Durante la era victoriana se vivió la más formidable fiebre
de invenciones que la humanidad había conocido hasta
entonces, y muchos de los objetos de uso que todavía
sobreviven en el mundo moderno, y otros que pasaron ya a
mejor vida, vienen de aquel florecimiento de patentes
industriales de la segunda mitad del siglo XIX, la cámara
fotográfica portátil, los colorantes para teñir, la máquina
de escribir, el motor de gasolina, el telégrafo, el
fonógrafo, el uso de las ondas de radio, los rayos X, el
telégrafo sin hilos, el acero como sustituto del hierro en
la construcción de edificios, el cable submarino. El reloj
de tarjeta para controlar la entrada y salida de los
empleados, y, por supuesto, la dinamita.
Numerosos
otros inventos que atiborraron las oficinas de patentes no
pasaron del territorio de la imaginación, como las aceras
móviles para transportar a los transeúntes de uno a otro
lado de la calle, el parasol de playa que se convertía en
salvavidas, la bicicleta que podía volar mediante una
hélice, o el aeroplano sostenido por un enjambre de pájaros,
de picos muy fuertes, debe suponerse, como reminiscencia
bucólica en la era de las máquinas.

- [Listado]
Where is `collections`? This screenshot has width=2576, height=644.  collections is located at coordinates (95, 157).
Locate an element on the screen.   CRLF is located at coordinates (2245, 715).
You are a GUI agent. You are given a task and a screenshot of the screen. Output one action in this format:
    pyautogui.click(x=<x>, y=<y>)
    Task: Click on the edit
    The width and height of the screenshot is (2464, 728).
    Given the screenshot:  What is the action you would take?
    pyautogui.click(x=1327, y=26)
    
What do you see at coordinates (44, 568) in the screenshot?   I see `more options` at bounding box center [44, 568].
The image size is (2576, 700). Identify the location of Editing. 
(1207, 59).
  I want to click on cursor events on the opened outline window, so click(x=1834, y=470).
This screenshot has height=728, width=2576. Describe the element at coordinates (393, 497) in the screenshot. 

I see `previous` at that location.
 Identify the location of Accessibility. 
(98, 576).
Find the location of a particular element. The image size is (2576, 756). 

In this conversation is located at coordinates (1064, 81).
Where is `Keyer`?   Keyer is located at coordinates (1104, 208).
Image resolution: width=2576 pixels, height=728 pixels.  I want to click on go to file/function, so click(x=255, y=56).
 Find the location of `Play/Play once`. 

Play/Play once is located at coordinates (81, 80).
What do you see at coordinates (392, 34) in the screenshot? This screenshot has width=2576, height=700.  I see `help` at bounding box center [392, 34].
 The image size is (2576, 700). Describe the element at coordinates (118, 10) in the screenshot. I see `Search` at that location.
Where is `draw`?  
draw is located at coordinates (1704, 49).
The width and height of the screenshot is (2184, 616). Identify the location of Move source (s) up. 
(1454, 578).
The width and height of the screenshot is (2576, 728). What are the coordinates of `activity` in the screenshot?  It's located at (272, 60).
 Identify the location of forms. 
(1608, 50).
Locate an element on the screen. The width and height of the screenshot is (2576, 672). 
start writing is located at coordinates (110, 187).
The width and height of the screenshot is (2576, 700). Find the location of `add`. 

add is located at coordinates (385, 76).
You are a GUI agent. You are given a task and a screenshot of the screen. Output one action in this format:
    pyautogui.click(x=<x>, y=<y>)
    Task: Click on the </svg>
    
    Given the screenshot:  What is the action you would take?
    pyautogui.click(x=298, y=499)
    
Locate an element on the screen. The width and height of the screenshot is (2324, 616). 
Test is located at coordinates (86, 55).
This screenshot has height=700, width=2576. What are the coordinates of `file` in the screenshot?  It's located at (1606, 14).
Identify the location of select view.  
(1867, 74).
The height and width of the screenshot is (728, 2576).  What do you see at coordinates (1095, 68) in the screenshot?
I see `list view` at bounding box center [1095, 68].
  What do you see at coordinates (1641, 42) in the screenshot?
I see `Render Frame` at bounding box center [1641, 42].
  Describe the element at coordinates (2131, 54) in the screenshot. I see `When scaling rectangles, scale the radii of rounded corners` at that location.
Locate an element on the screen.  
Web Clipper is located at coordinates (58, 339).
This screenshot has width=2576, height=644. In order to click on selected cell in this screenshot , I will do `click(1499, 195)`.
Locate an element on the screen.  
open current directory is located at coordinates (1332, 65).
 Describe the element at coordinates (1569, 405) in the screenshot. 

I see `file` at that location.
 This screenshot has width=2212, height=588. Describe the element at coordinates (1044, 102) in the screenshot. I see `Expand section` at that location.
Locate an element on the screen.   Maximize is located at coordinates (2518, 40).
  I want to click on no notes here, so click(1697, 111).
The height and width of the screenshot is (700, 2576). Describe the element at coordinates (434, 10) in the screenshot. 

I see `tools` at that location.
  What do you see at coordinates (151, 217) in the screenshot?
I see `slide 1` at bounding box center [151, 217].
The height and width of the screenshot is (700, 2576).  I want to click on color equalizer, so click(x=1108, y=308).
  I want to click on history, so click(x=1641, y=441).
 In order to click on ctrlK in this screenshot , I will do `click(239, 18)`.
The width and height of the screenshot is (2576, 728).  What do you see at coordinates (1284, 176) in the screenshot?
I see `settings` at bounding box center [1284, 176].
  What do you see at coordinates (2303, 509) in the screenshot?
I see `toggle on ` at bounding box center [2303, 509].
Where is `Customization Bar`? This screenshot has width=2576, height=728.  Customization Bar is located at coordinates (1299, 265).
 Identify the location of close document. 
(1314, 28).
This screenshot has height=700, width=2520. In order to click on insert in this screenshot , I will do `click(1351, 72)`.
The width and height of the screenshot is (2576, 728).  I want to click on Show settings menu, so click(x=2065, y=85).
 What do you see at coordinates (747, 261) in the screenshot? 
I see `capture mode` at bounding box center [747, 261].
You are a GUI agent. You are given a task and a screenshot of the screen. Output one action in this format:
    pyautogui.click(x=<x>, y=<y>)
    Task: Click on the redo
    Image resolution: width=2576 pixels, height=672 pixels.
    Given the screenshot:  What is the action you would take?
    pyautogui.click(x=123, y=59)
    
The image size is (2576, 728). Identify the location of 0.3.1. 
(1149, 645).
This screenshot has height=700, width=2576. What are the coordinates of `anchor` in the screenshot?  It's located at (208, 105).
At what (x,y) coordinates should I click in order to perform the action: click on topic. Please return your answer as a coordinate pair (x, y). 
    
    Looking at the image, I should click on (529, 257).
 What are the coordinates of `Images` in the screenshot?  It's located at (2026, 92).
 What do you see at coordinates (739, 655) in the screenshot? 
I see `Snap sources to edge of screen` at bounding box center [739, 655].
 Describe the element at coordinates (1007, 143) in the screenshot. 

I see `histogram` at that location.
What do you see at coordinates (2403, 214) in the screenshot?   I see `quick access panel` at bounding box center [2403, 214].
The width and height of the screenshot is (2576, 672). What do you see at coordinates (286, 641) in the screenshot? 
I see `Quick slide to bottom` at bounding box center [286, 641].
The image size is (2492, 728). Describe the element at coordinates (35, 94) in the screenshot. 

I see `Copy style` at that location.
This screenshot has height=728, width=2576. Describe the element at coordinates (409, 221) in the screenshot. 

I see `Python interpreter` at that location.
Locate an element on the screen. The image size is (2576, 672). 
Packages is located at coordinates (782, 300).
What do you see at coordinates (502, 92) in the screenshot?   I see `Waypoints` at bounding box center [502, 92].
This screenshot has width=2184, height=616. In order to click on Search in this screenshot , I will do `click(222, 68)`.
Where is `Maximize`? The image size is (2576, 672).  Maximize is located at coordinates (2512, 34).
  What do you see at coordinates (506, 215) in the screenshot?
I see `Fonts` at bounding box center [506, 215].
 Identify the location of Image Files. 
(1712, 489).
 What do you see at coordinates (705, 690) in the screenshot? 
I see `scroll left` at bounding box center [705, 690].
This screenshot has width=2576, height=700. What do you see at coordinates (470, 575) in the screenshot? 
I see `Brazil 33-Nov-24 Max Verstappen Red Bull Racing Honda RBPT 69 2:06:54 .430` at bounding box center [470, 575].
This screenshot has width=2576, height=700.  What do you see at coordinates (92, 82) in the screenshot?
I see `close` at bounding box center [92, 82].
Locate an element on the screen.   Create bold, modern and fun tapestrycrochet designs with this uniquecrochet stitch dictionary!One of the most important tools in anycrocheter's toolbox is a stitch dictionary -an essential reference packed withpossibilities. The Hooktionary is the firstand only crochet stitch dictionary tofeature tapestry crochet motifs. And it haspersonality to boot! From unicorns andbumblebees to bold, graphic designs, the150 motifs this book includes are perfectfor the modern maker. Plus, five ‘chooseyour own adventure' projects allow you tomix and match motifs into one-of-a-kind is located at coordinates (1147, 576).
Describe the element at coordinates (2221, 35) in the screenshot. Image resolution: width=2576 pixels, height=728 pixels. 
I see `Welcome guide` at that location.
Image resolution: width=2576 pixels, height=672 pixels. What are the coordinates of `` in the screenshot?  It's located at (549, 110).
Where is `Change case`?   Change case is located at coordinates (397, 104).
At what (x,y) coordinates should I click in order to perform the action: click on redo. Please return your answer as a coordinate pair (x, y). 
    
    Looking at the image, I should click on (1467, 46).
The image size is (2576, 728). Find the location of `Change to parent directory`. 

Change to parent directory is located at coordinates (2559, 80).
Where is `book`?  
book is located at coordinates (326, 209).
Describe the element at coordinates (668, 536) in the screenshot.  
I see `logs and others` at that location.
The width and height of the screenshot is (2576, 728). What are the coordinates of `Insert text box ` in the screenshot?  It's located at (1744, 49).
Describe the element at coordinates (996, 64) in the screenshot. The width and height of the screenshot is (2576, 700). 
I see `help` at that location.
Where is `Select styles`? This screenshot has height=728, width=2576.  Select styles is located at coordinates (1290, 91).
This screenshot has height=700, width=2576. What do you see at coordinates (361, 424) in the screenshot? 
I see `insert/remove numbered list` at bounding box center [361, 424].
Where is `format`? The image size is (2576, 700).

- [Instrucción A]
Reproduce al pie de la letra el pasaje sobre los inventos de la era victoriana, empezando por "Durante la era" y siguiendo hasta "supuesto, la dinamita.".
- [Instrucción B]
Reescribe las entradas desde la línea que contiene "Describe the element at coordinates (2221, 35)" hasta el final, ambas incluidas, con "Where is" sustituido por "Where's" y todo lo demás sin cambios. Entrega únicamente esas líneas.
El texto y las entradas no guardan relación entre sí.

- [Respuesta desarrollada A]
Durante la era victoriana se vivió la más formidable fiebre
de invenciones que la humanidad había conocido hasta
entonces, y muchos de los objetos de uso que todavía
sobreviven en el mundo moderno, y otros que pasaron ya a
mejor vida, vienen de aquel florecimiento de patentes
industriales de la segunda mitad del siglo XIX, la cámara
fotográfica portátil, los colorantes para teñir, la máquina
de escribir, el motor de gasolina, el telégrafo, el
fonógrafo, el uso de las ondas de radio, los rayos X, el
telégrafo sin hilos, el acero como sustituto del hierro en
la construcción de edificios, el cable submarino. El reloj
de tarjeta para controlar la entrada y salida de los
empleados, y, por supuesto, la dinamita.

- [Respuesta desarrollada B]
Describe the element at coordinates (2221, 35) in the screenshot. Image resolution: width=2576 pixels, height=728 pixels. 
I see `Welcome guide` at that location.
Image resolution: width=2576 pixels, height=672 pixels. What are the coordinates of `` in the screenshot?  It's located at (549, 110).
Where's `Change case`?   Change case is located at coordinates (397, 104).
At what (x,y) coordinates should I click in order to perform the action: click on redo. Please return your answer as a coordinate pair (x, y). 
    
    Looking at the image, I should click on (1467, 46).
The image size is (2576, 728). Find the location of `Change to parent directory`. 

Change to parent directory is located at coordinates (2559, 80).
Where's `book`?  
book is located at coordinates (326, 209).
Describe the element at coordinates (668, 536) in the screenshot.  
I see `logs and others` at that location.
The width and height of the screenshot is (2576, 728). What are the coordinates of `Insert text box ` in the screenshot?  It's located at (1744, 49).
Describe the element at coordinates (996, 64) in the screenshot. The width and height of the screenshot is (2576, 700). 
I see `help` at that location.
Where's `Select styles`? This screenshot has height=728, width=2576.  Select styles is located at coordinates (1290, 91).
This screenshot has height=700, width=2576. What do you see at coordinates (361, 424) in the screenshot? 
I see `insert/remove numbered list` at bounding box center [361, 424].
Where's `format`? The image size is (2576, 700).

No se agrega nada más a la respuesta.